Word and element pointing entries
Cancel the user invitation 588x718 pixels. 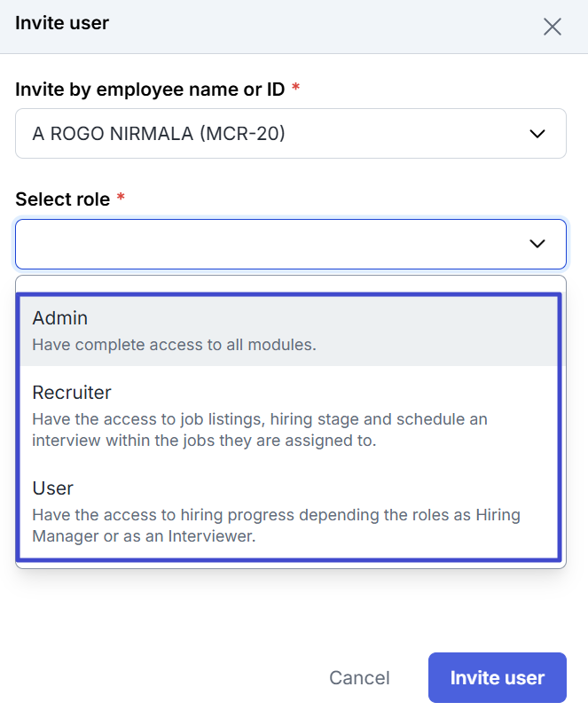[359, 678]
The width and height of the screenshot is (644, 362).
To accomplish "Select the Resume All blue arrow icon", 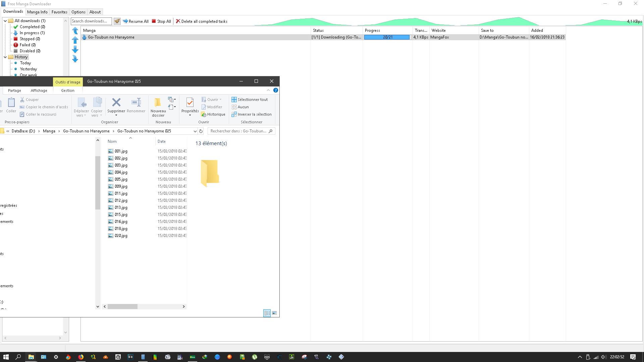I will tap(125, 21).
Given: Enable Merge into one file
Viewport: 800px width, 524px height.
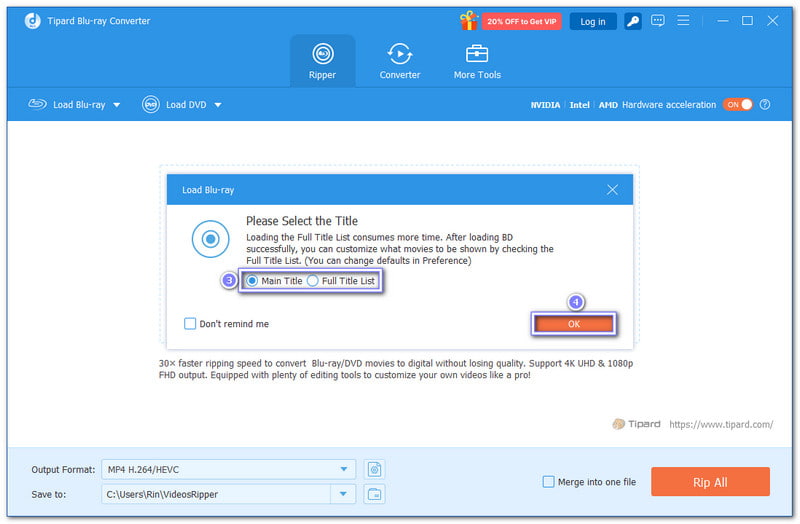Looking at the screenshot, I should [548, 482].
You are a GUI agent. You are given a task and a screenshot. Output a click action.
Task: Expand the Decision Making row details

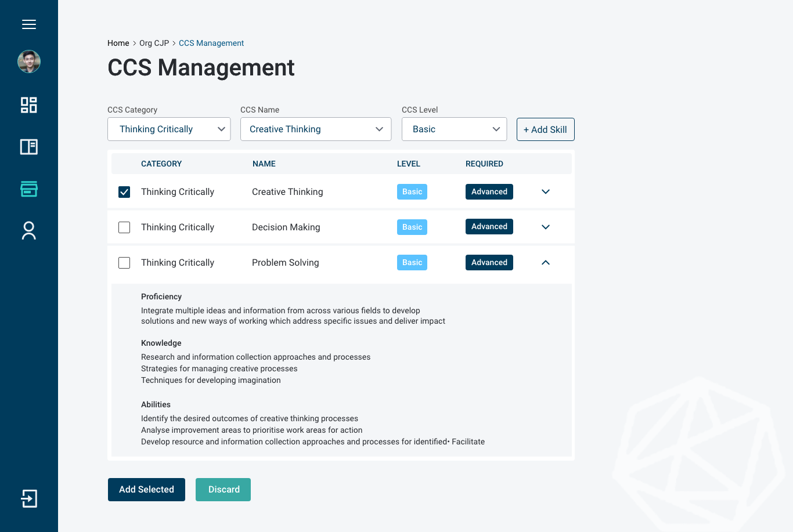546,227
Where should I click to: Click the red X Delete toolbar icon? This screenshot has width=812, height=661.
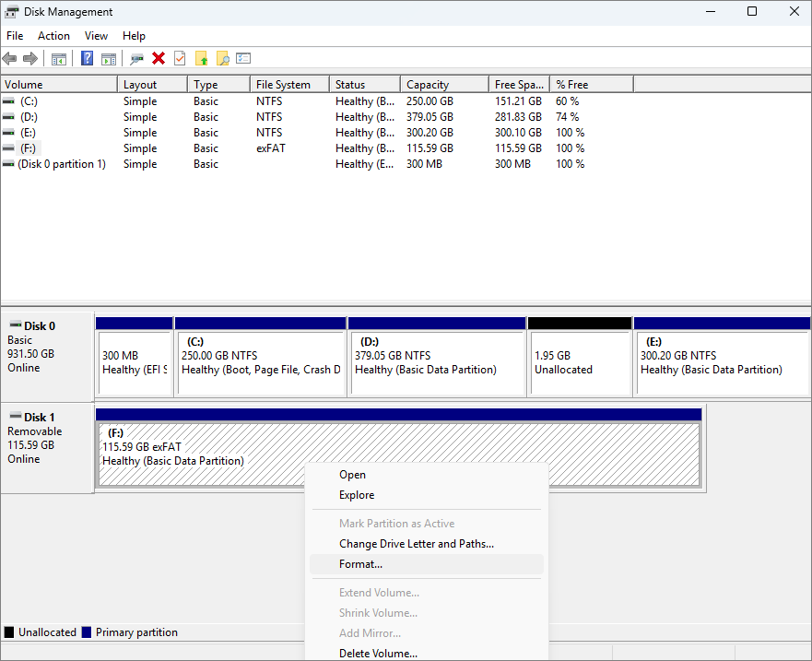[159, 59]

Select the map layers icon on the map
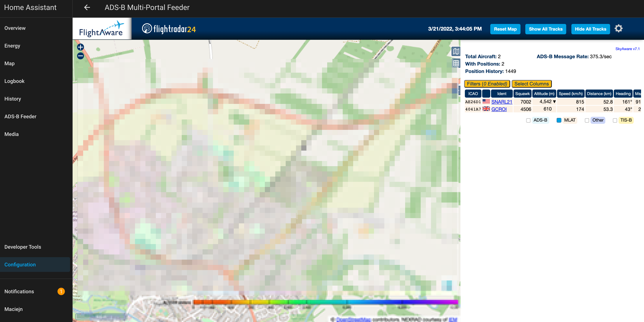[x=456, y=51]
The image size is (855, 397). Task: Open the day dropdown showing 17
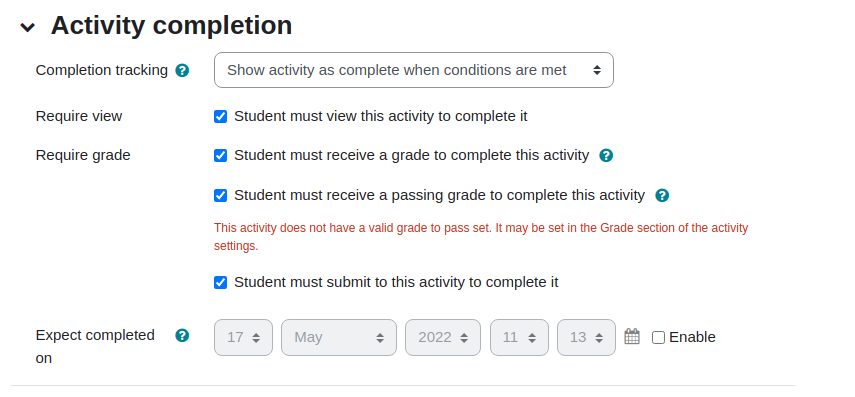[243, 338]
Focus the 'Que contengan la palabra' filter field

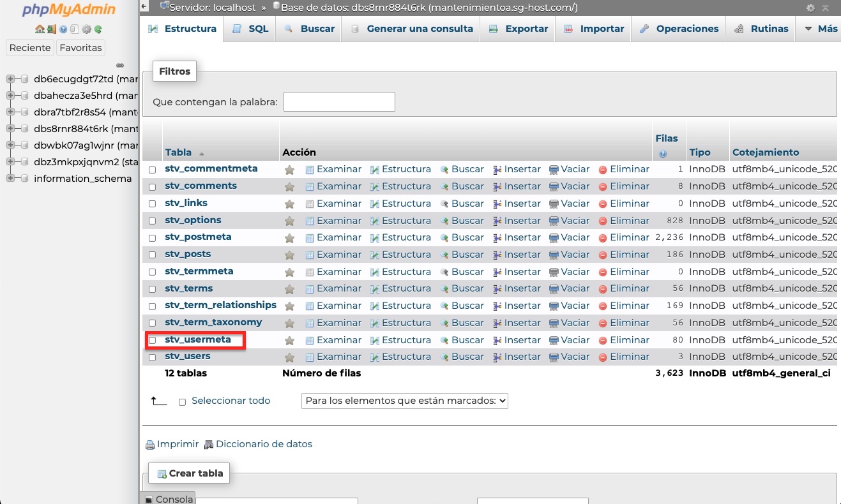click(x=339, y=102)
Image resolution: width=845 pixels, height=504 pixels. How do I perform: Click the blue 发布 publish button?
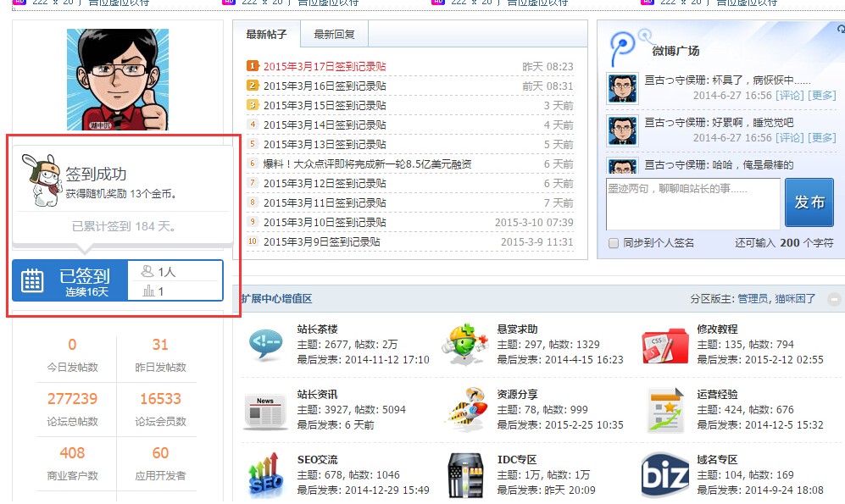coord(809,202)
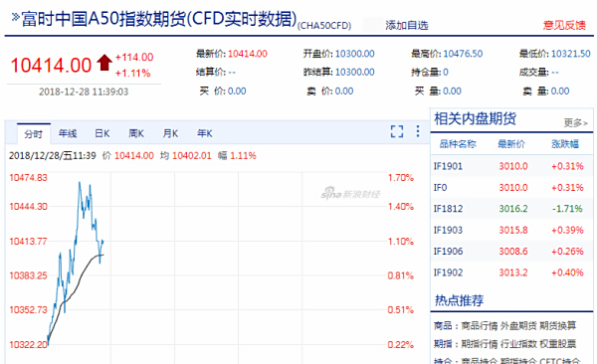The image size is (597, 364).
Task: Click the red up-arrow price indicator
Action: [x=104, y=63]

WORK INSTRUCTIONS:
Could you reproduce, unchanged, the lines of the listing starting with the line containing "The image size is (855, 397)." and continuing through the final line of the listing? Leave the pictures out of your copy.

FULL SOLUTION:
The image size is (855, 397). Task: Open the day dropdown showing 17
[243, 338]
Focus the 'Que contengan la palabra' filter field

click(x=339, y=102)
Image resolution: width=845 pixels, height=504 pixels. How do I perform: Click the blue 发布 publish button?
coord(809,202)
The image size is (597, 364).
Task: Click the red up-arrow price indicator
Action: [x=104, y=63]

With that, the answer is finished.